The NCHR’s report recommends that federal and provincial mental health acts be updated to rights-based legislation and that they be enforced as a priority. Since this legislation has not been implemented for almost two decades, it is imperative that the causes for this inertia be carefully examined. In short, it is possible to identify 10 reasons for our collective failures on this front.
Mental health legislation only provides a framework for implementing the values and objectives of mental health policies and plans. In the absence of the latter, it is highly unlikely that the appropriate legislation can be implemented.
Mental health is not currently a health priority in Pakistan. Also, effective legislative implementation requires a robust multi-sectoral response, much beyond the capacity of our existing ministries of health.
Extant provincial legislations all derive from the Mental Health Ordinance 2001, the draft of which was based on the UK’s Mental Health Act of 1983. Pakistan cannot compare with the established systems and plentiful resources of developed countries like the UK. Thus, setting up an effective monitoring and regulatory system in a system of fragmented healthcare is just not viable.
Our existing facilities are already exhausted. Unless services are reconstructed and reconstituted, so that the burden of common mental disorders is managed in primary care, these are unlikely to have the capacity to take on further clinical and logistic responsibilities.
The healthcare system faces serious governance issues, including corruption. These conditions make it harder to challenge the status quo.
Mental health is closely determined by a combination of social, economic and environmental factors. It would be incorrect to think that legislation can in and of itself help protect mental health without addressing the larger context of these challenges.

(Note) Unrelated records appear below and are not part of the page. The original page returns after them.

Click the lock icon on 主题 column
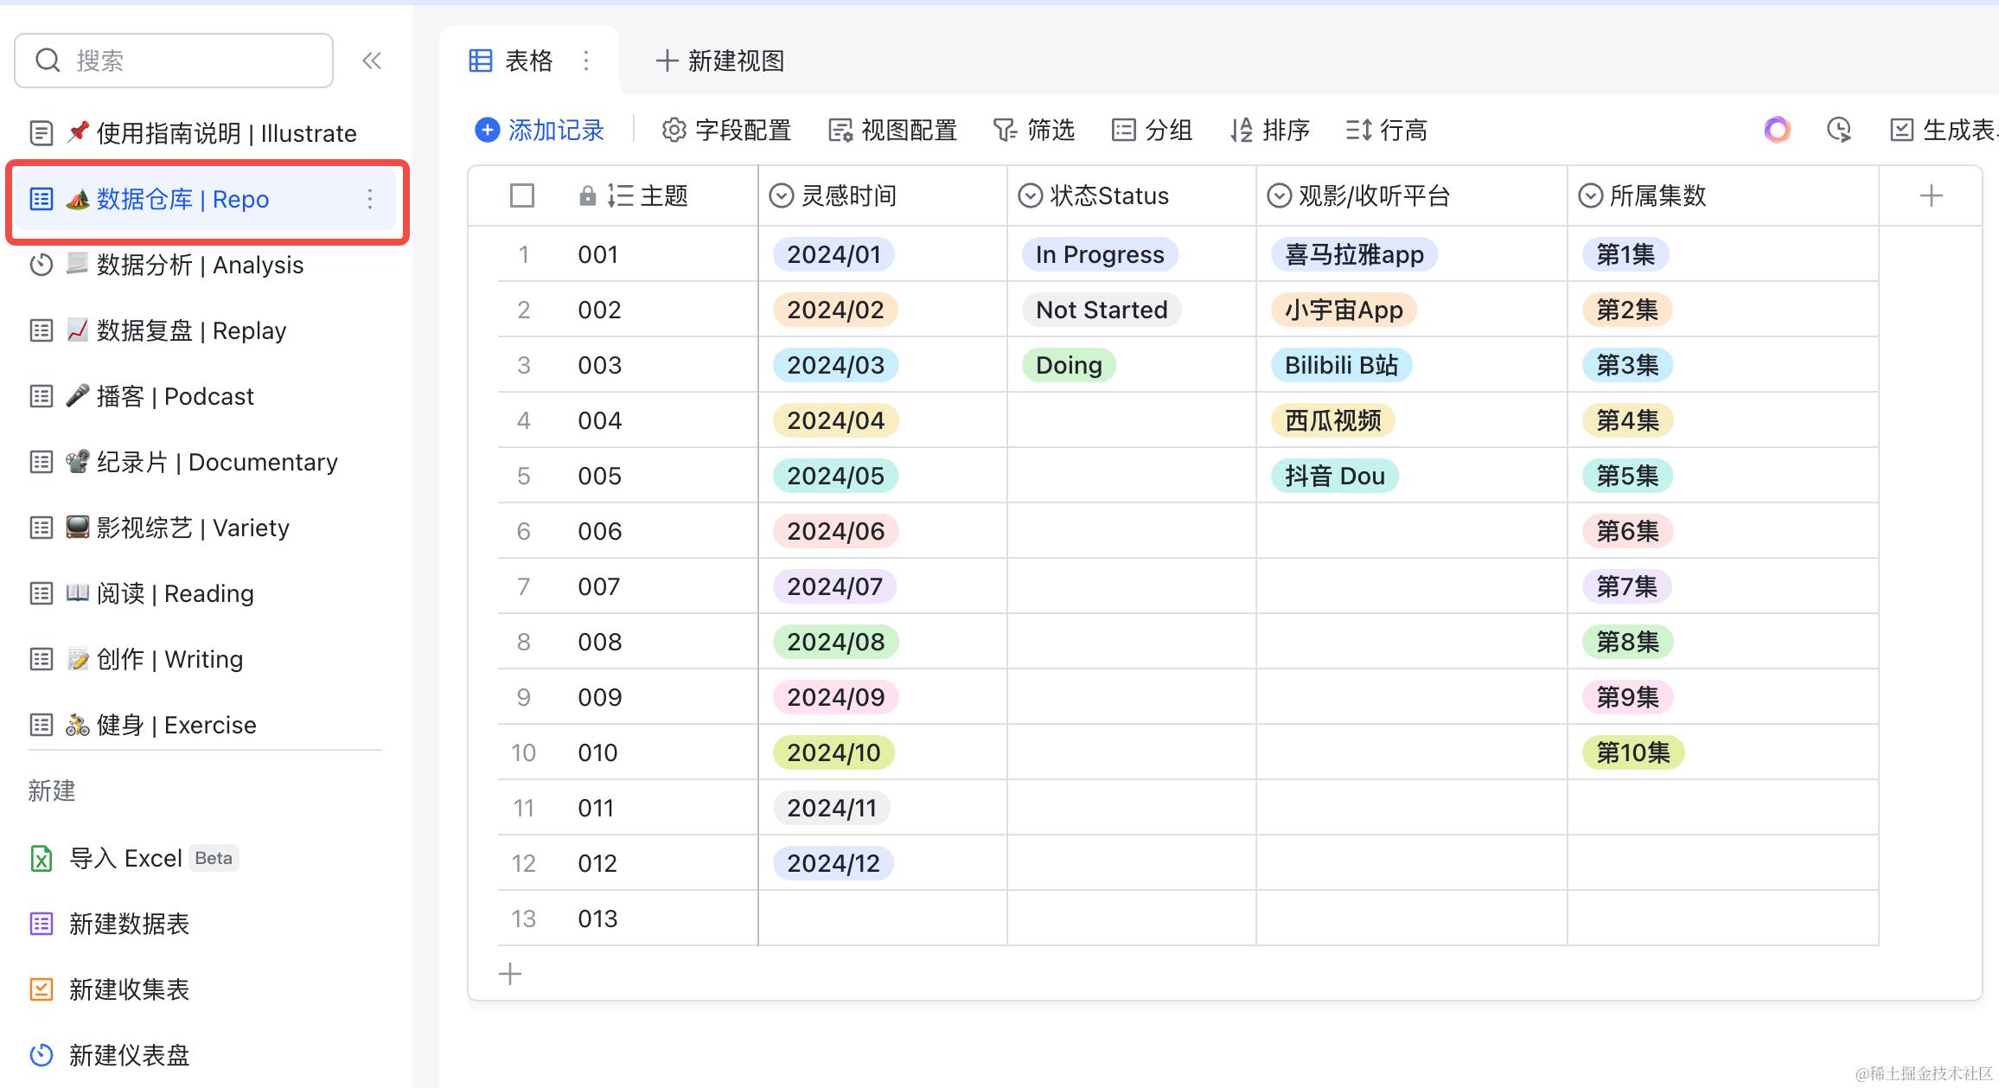The height and width of the screenshot is (1088, 1999). 587,195
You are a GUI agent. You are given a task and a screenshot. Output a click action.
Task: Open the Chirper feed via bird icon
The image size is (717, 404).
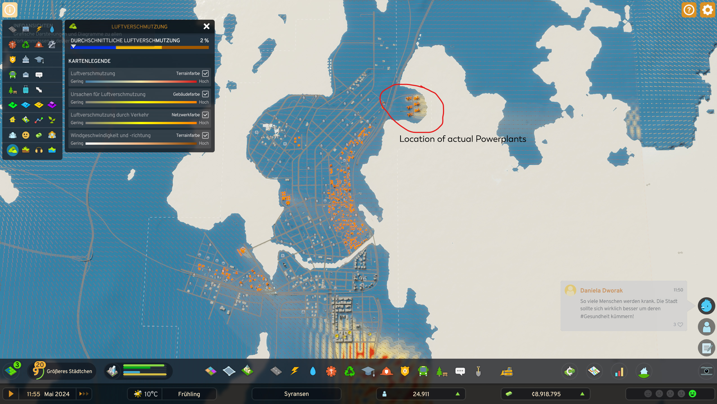(707, 306)
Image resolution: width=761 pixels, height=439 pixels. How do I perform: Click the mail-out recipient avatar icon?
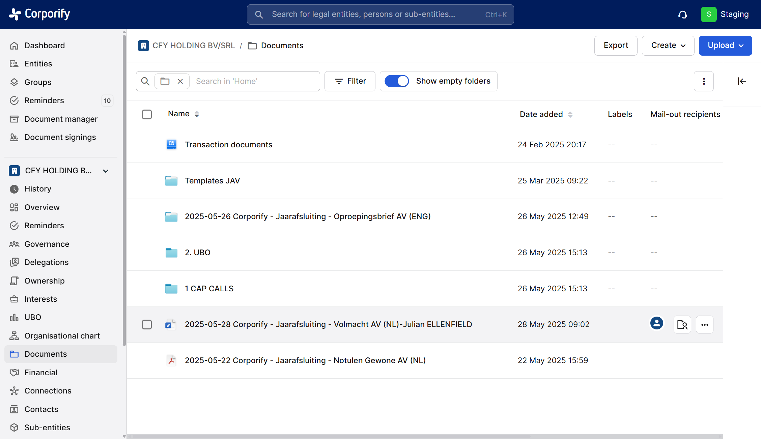tap(656, 323)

Since hardly even a single goal has been achieved as a result of existing legislation, it is perhaps time to realign expectations and draw out a more realistic legislation which can be implemented in phases.
Mental health legislations are primarily standards for the protection and promotion of the rights of persons with mental health conditions. There is no point regulating services in the absence of progressive curricula, good practice guidelines and scientific protocols.
The process of accountability begins when service users are empowered to question, are made aware of recommended practice guidelines and have the liberty to choose their psychiatrists. This will only happen when alternative scientific and ethic models of care are made available.
Any effective implementation of mental health legislation requires the support of other agencies outside health, such as law enforcement, social services, and rehabilitation services. Unfortunately, these support structures are also not reliable.
In light of these arguments, it is important to focus on developing quality care and effective services based on internationally recognised standards. In this regard, the Mental Health and Psychosocial Support model developed by the Ministry of Planning, Development and Special Initiatives in 2021 deserves immediate attention considering that one in seven Pakistanis has been adversely affected by the recent floods. The path-breaking but sadly delayed project developed over the course of the pandemic offers a comprehensive multilayered, rights- and evidence-based model. It does not require unrealistic resources. It is also scalable. It can help address many of the concerns highlighted and would be a step in the right direction towards the protection of the basic rights of a highly vulnerable population.
The writer is a consultant psychiatrist and was part of drafting the Mental Health Ordinance 2001.